▸ TO BE DONE
Rewrite the data from the line with "Click the 47" through the end of the data, replacing "magnifier" with "magnifying glass" and leaving everything else unchanged. Return only those lines.

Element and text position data
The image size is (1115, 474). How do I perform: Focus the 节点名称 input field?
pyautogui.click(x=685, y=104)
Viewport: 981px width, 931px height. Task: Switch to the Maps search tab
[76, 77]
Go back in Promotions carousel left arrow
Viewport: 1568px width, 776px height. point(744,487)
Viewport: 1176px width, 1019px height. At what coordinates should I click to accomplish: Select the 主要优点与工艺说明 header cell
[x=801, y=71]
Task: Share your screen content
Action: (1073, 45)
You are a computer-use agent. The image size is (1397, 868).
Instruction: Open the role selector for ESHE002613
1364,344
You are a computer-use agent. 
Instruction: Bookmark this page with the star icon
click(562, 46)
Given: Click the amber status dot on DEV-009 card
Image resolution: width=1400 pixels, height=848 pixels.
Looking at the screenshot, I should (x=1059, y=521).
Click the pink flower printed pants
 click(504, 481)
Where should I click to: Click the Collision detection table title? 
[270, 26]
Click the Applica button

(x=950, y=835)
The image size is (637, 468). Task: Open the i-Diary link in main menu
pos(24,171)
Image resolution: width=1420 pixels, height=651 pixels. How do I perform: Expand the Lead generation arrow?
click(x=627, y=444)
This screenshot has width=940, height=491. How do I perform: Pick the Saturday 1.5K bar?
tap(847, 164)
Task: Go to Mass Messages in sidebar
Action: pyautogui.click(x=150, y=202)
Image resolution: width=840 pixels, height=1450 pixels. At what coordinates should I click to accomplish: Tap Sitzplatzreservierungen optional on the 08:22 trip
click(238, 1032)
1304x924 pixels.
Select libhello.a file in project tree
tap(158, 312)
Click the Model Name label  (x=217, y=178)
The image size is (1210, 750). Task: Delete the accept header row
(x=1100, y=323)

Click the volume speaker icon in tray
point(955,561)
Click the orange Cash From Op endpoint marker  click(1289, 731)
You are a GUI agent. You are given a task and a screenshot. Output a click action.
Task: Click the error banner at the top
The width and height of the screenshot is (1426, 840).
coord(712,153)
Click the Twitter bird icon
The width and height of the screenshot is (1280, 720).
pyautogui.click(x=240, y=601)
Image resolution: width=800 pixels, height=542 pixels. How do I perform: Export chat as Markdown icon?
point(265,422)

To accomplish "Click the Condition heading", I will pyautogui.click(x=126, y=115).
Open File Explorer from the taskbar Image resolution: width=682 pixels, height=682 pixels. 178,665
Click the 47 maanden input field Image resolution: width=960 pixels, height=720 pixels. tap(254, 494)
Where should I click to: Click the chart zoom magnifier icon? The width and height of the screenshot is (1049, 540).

▸ SOLUTION TO THE PROBLEM
Click the 47 maanden input field Image resolution: width=960 pixels, height=720 pixels. tap(254, 494)
Where should I click to: Click the chart zoom magnifying glass icon? The width and height of the screenshot is (1049, 540).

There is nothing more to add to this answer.